I think that the number one reason why firms still do not and may never make the change to full FICC membership is found in derivatives margining.
Margining might just be the biggest hurdle for the TBA market.
As learned from other highly regulated markets, when managing derivatives, firms are required to post initial margin and a daily variation margin as prices increase and decrease from day to day over the life of a contract. The exchange sets ‘the mark’ and perhaps because it has always been this way or perhaps because of security types involved, firms live by this standard. If the exchange thinks there is too much of a run up in the market, they can increase margins overnight; not good!

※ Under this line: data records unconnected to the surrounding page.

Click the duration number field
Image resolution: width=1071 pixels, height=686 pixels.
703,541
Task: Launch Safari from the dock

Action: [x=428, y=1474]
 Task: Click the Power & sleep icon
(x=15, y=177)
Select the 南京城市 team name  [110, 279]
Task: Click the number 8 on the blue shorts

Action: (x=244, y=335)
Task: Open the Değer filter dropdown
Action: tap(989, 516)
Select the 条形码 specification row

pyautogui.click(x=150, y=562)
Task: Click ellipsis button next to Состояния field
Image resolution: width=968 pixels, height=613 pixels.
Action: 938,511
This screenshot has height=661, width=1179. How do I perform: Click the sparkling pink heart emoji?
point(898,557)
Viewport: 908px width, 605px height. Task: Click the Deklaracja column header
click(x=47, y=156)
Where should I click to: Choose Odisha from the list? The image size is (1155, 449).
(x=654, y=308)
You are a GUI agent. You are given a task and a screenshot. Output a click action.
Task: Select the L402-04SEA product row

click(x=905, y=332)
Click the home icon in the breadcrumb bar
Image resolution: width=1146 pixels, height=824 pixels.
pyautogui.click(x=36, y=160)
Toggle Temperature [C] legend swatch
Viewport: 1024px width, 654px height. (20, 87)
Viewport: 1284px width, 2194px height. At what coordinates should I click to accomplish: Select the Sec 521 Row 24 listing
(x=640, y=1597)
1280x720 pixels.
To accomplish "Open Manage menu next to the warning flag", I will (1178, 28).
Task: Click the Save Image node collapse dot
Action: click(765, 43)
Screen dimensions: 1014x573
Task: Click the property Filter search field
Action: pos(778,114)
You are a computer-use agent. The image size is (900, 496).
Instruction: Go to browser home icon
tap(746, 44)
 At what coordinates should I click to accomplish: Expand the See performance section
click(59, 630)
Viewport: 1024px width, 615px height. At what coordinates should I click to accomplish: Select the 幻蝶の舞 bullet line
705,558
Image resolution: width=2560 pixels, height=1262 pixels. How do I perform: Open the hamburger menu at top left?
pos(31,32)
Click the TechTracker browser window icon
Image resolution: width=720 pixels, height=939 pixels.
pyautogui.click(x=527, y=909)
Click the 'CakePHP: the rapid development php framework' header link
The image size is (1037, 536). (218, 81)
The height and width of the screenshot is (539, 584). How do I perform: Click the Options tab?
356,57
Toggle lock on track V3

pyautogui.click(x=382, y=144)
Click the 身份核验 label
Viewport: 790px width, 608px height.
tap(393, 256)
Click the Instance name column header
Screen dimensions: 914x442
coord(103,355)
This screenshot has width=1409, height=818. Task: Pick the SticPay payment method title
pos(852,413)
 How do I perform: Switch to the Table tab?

For firms that currently have margining built into their infrastructure there is expected to be a margin savings. By facing off primarily against the FICC the number of counterparties decreases and thusly the number of trade pair-offs. Additionally, the future offers more savings via the movement away from cash margining.
All that said, with securities that are modeled very specifically at different firms, yes, TRACE can provide a decent market indicator as to where your modeled prices sit, but one price for the entire market is just not true in mortgages.
Plus in TBA trading more than 50% of buy-side firms never post initial or daily variation margin. This means that any firm who joins the CCP will now be required to post margin once the trade is confirmed and the FICC steps into the middle.
As we know, all derivatives central counterparties’ require both initial and daily variation margin. There is no wiggle room in this model. As such many firms want to stay with bilateral Forward Master Agreements in order to manage this on their own.
With solid points on both side of the ledger, the future definitely includes more originations and volumes that only automation can efficiently support, and the standardization that CCP’s offer should eventually drive the market in this direction, but that remains to be seen.